Retiring Kansas Court of Appeals judge Christel Marquardt wants things to stay the same. As the Topeka Capital-Journal reports, she thinks that the Missouri plan “‘is by far’ the fairest way,” of selecting appellate judges, while the proposed reforms would overly politicize the judiciary and inflate money’s corrupting role in judicial selection. No system of judicial selection is perfect, but Judge Marquardt’s concerns about both politicization and money’s corrupting influence are misguided, dangerously masking how harmful the Missouri Plan can be.

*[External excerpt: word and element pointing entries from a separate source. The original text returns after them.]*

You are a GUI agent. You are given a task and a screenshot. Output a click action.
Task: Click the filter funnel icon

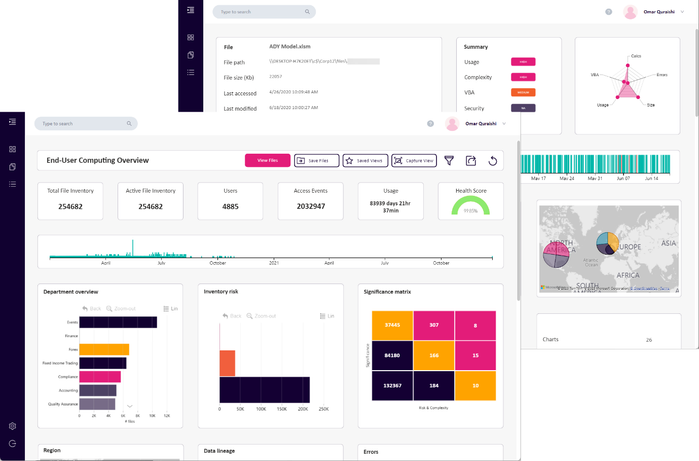pyautogui.click(x=449, y=161)
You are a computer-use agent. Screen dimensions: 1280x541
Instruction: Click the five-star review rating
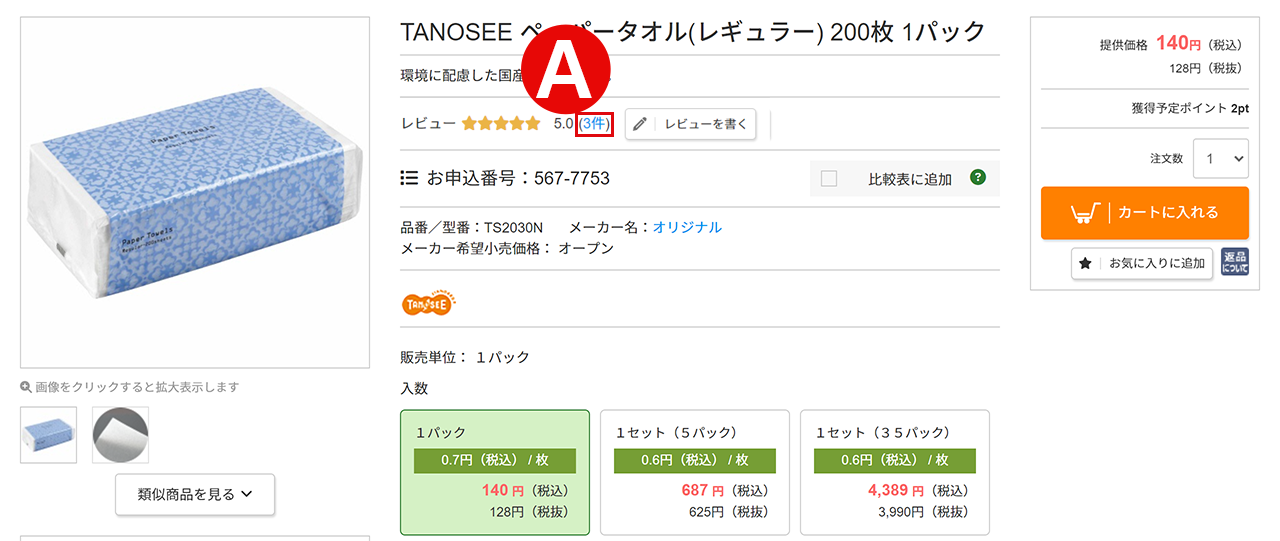point(500,124)
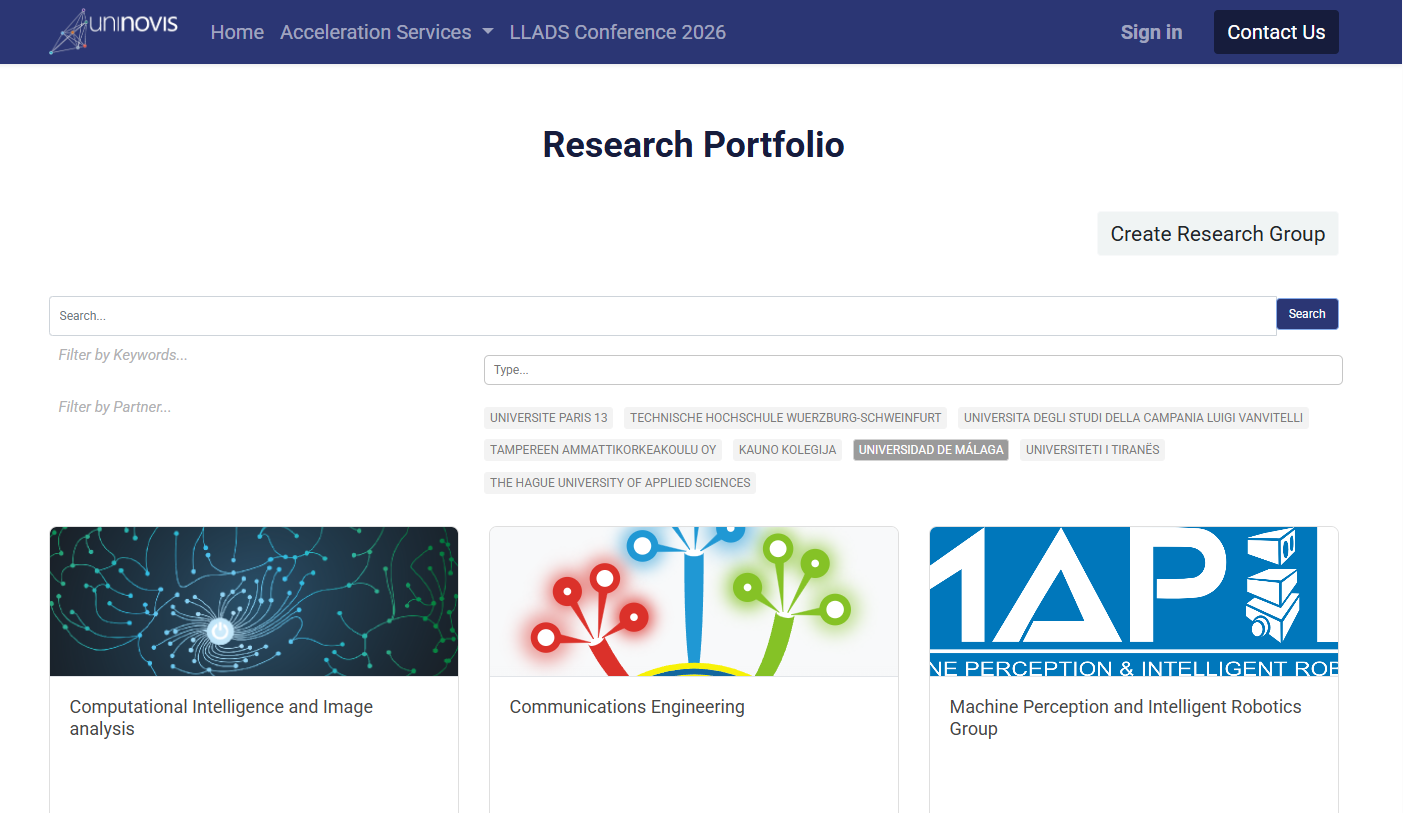Select the Kauno Kolegija partner tag
1403x813 pixels.
coord(787,450)
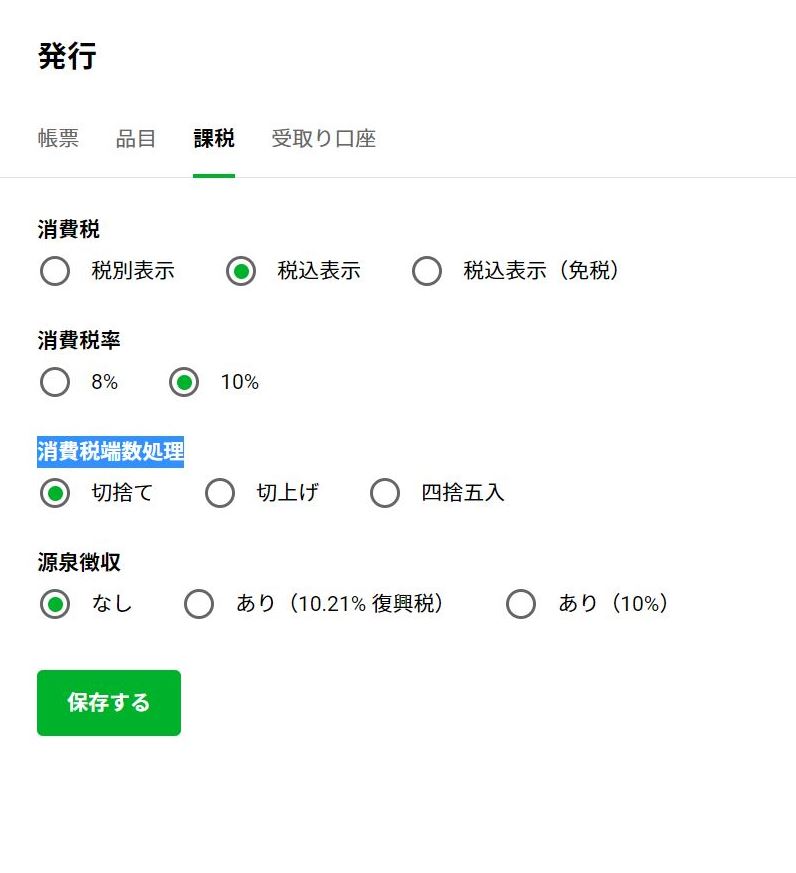Set consumption tax rate to 10%
Image resolution: width=796 pixels, height=873 pixels.
click(x=184, y=382)
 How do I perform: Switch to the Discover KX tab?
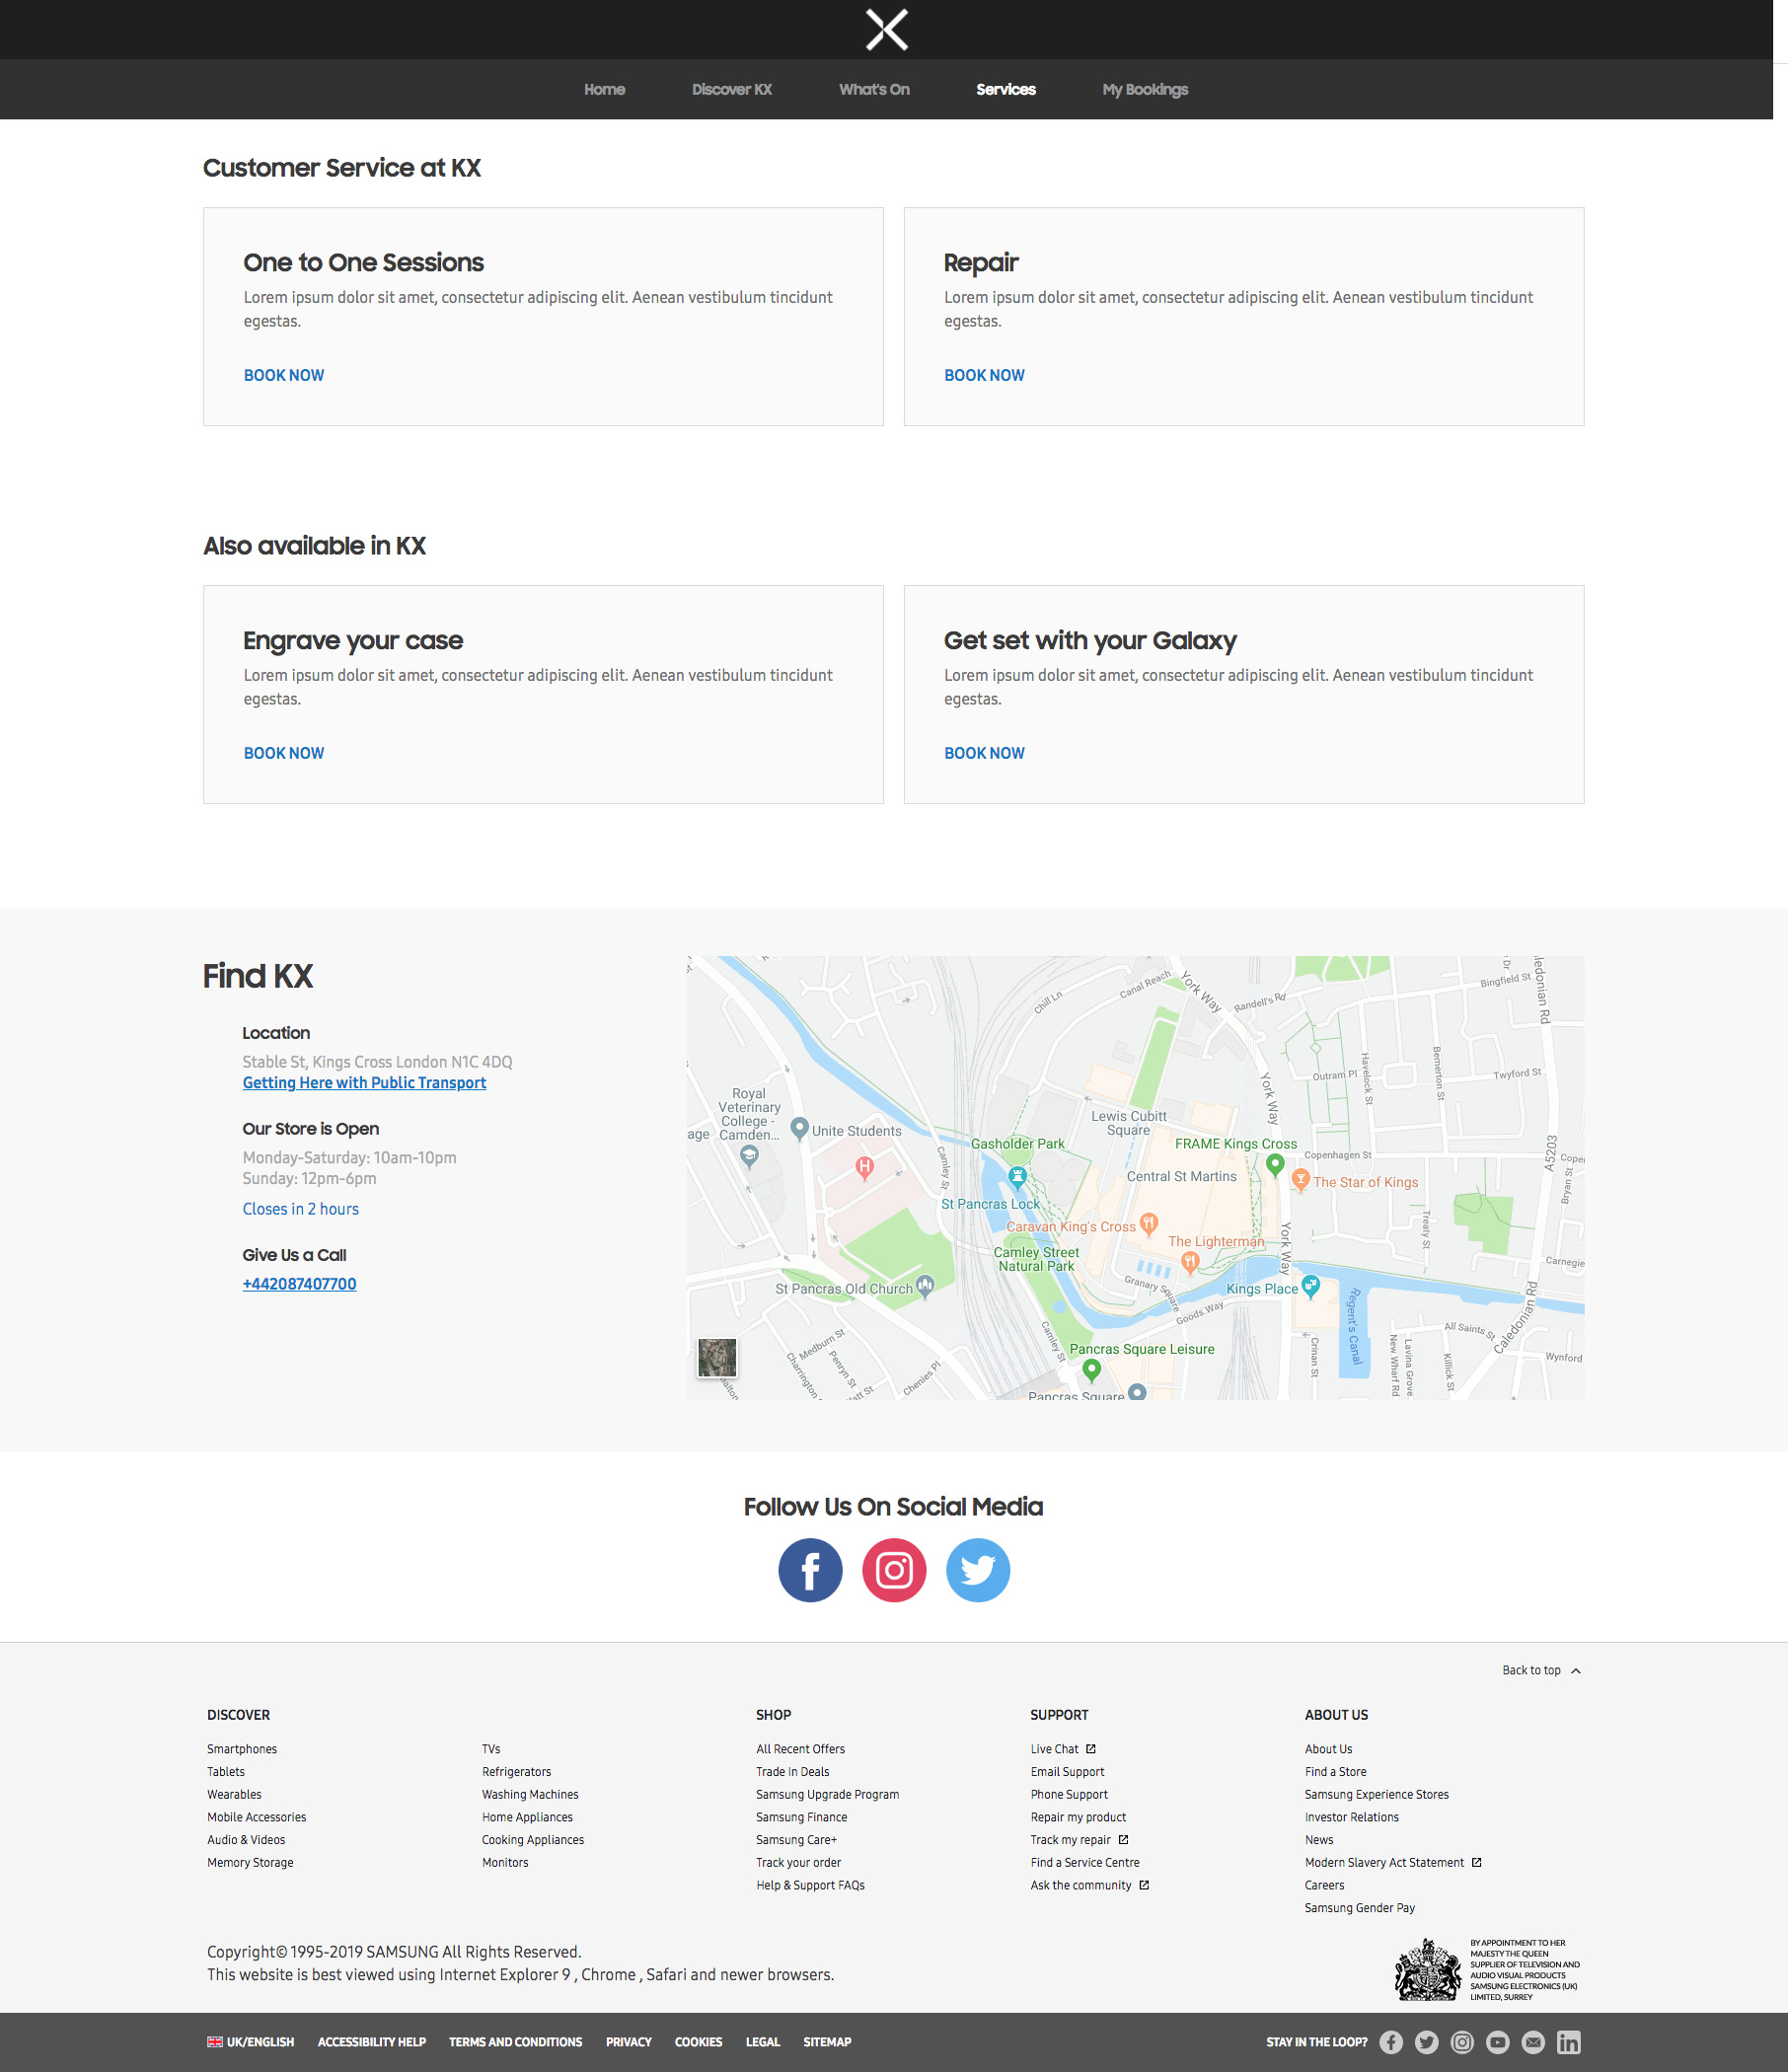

As my JCN colleague Carrie Severino has previously written, the Missouri Plan is the leading source of a politicized judiciary, ceding judicial selection to an unaccountable, lawyer-dominated nominating commission. Professor Brian Fitzpatrick has persuasively documented that instead of removing politics from the judiciary, it masks it under the guise of merit selection, tilting judicial nominees overwhelmingly to the left. Carrie explains that Professor Fitzpatrick found that under the Missouri Plan,“[f]or the nominees for whom campaign-donation data was available, 87 percent donated primarily to Democrats, while only 13 percent gave primarily to Republicans. The amount of money contributed by judicial nominees was skewed 93 percent to Democrats and only 7 percent to Republicans.”
This leftward tilt of the judiciary has been evident in Kansas, where the nominating commission passed over two prominent conservative candidates for the Court of Appeals, snubbing Governor Brownback in the process. Governor Brownback is not the only governor that has been burned by the Missouri Plan. As the Wall Street Journal reported at the time, Missouri’s nominating commission repeatedly jammed former Republican governor Matt Blunt, rigging their judicial recommendations in favor of trial lawyers. It got so bad that Governor Blunt even considered rejecting their recommendations altogether in favor of letting the commission decide.
Judge Marquardt’s concern about money’s influence upon elections is also erroneous — even ignoring the fact that Kansas already provides for judicial elections for retention. Kansas recusal laws are an antidote to concerns about influence peddling, making it nearly impossible for moneyed interests to buy votes. Professor Chris Bonneau has also argued that there is no scholarly proof that judicial elections put justice up for sale, or otherwise influence judicial legitimacy, quality, or independence.
Both judicial elections and the federal model of judicial selection would represent a significant improvement for Kansas, although I would personally prefer the federal model. As Carrie argued back in April:
That structure [the federal model] has worked well at the federal level for more than 200 years, producing judges of the highest quality while forcing senate and presidential candidates to answer public questions about their judicial philosophy. In contrast, the current method of selection, the Missouri Plan, empowers an unaccountable commission of lawyers, diffusing decision-rights so that no one is truly responsible for the important act of choosing a judge.
I wish Governor Brownback, Representative Kinzer, and other allies fighting for sensible judicial selection reform the best of luck.